虽然这么近的距离可能会伤到自己,但总比被所谓的‘二击必杀,击中一次要好。
轰——
几乎在轰鸣声响
起,墙壁碎裂的同一刻,碎蜂眼里失去了刚才的目标。
「哼。」
她警惕的转过头,抬起手中的指刃进行格挡。
铛——
清脆的碰撞声响起。
挣脱了束缚的欧吉瞬间便来到了碎蜂的身侧,以攻为守。
「你也太天真了!二击必杀又能如何?只要无法命中,那就毫无意义!」
嘲讽的声音之后是腹部传来的疼痛感。
碎蜂的身形在欧吉的踢击之下瞬间倒飞出去砸入建筑物当中。
「呵,我还以为有多难对付呢……」
欧吉的身形停顿在楼顶上俯视着废墟之中的碎蜂,「看你的外套……应该是二番队的队长吧?也就是所谓的‘隐秘机动,。听说你们是很擅长暗杀的特殊部队……但是你刚才的作战方式未免也太不专业了吧?居然还能在战斗中和我这样的敌人聊起来?你是有多不把我放在眼里啊?

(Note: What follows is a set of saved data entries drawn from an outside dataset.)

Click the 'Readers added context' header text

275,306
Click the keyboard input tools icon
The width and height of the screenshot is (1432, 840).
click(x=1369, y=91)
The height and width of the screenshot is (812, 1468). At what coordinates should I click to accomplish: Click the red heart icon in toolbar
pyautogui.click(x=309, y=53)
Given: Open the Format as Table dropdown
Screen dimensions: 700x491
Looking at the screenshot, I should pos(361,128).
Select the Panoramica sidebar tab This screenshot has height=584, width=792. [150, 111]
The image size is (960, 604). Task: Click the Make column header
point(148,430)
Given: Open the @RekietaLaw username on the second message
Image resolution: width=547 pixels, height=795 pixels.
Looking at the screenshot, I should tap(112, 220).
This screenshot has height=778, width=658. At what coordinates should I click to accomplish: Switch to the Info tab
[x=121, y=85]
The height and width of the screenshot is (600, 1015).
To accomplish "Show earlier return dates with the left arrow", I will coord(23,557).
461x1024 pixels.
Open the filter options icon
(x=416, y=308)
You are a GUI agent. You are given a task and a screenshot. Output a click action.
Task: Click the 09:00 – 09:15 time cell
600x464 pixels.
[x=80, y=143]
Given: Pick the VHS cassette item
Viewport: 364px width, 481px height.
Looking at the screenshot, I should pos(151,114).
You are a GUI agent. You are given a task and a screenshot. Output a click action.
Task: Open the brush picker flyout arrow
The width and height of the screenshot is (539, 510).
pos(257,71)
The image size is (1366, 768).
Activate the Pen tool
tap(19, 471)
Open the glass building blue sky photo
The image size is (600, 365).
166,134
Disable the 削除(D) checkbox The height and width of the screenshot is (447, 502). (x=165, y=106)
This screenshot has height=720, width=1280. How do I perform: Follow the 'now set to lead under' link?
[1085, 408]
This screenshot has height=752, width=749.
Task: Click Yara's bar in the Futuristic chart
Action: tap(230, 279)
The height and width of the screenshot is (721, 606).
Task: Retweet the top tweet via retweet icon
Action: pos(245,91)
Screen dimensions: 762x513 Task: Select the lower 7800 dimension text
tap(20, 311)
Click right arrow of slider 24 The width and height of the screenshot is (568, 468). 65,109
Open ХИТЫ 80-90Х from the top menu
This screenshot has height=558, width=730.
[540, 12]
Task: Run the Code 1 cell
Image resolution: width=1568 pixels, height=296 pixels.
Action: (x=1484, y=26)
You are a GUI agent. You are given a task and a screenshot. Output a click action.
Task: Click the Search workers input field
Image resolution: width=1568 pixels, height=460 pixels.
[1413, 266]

还是说……轻视对手,就是尸魂界‘暗杀,部队的作风?真是腐朽。
不过托你的福,我现在有时间告诉你我的名字了……
我是拜勒岗大人的从属官,欧吉·魏格。
嗯……这样吧,另外一个名字也顺便告诉你好啦……」
言语间,欧吉抬起手中的刀刃勐地扎向地面。
「将她彻底咬碎吧!虎牙迅风!」
············
「唔哦哦哦哦哦!!!」
「喝!」
「嘿!」
「哈!」
「嘿呀!!」
另一边碎蜂的副官大前田希千代的战斗看上去也是格外的僵持。
只见他拿着手中的斩魄刀不断的斩击在对手一动不动的身形之上,但每一刀回馈给他的都只有清脆的敲击声。
没错,他好像连对付的钢皮都没能斩破。
「呼呼……呼呼……」
看了半天之后,大前田希千代似乎累了,停下动作沉重的喘息着。
「不行了……等我——」
「啪——」
还没等他把话说完,清脆的巴掌毫不留情的招呼在他脸上,将他扇飞数十米的距离才堪堪停下。.